¿Te suena esto? “Desborde emocional”. Tu hijo llora, grita o se encierra. No está intentando manipularte, solo intenta decir algo que aún no sabe poner en palabras.
El verdadero aprendizaje emocional no empieza cuando luchamos contra las emociones, sino cuando dejamos de pelearnos con ellas y empezamos a escucharlas.
Acógelas como amigas: unas suaves, otras incómodas, a veces intensas. Todas traen mensajes sobre lo que pasa dentro de nosotros. Cuando las ignoramos, gritan; cuando las escuchamos, se transforman.
Muchos niños crecen en entornos donde la crítica pesa más que la validación. Aprenden pronto a mirarse con dureza o a esconder lo que sienten. En la adolescencia, esto se amplifica: comparaciones, likes, juicios, pantallas que distorsionan su valor. Antes de aceptarse, ya están desconectados de sus emociones.
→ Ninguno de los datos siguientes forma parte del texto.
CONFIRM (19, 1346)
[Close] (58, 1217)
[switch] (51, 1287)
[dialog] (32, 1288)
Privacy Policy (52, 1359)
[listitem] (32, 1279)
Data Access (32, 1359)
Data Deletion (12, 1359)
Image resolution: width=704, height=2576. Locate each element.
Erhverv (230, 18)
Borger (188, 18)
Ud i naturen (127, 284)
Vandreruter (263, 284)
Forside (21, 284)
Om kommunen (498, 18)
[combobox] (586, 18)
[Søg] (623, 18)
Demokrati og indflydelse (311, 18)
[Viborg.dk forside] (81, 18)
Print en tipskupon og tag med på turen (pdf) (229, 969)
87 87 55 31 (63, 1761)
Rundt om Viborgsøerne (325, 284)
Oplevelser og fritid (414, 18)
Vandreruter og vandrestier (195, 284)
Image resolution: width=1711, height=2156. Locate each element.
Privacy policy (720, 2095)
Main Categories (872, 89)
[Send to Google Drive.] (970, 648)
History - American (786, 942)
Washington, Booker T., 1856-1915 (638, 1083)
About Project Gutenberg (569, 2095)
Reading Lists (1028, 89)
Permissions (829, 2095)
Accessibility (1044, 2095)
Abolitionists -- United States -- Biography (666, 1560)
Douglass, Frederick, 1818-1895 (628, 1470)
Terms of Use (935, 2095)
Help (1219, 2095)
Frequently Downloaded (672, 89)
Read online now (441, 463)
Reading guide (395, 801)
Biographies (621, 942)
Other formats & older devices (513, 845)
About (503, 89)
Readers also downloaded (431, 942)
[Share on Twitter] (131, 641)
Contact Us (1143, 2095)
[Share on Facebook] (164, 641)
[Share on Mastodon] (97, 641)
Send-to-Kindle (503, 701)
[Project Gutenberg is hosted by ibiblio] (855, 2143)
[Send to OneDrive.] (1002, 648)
Pero dentro de cada emoción hay mucha riqueza: cada lágrima, cada canción que les toca profundamente, habla de una sensibilidad viva, de un deseo profundo de conexión. El problema no es sentir mucho, el problema es sentir solos.
Detrás de muchas conductas que nos asustan, no hay algo que corregir de inmediato, sino algo que necesita ser comprendido. Más que castigos o sermones, toca estar, escuchar y validar: Ser una presencia segura que diga, sin palabras “No estás solo. Lo que sientes importa”. Eso sí, acompañar también implica poner límites: “Entiendo que te sientas así, pero no puedo permitir esta conducta”.
Las emociones, todas, cumplen una función. No vienen a estropearnos la vida,
actúan como guías del más acá: de nuestro cuerpo, de nuestra historia, de esas necesidades que piden ser atendidas. Acompañarlas no es tener todas las respuestas, es respirar antes de reaccionar, es cambiar un “cómo te atreves a eso” por un “veo que esto te duele”, es poner palabras donde solo hay intensidad.
Porque cuando un niño deja de pelearse con lo que siente, empieza a habitarse. Y ahí, todo encuentra su lugar.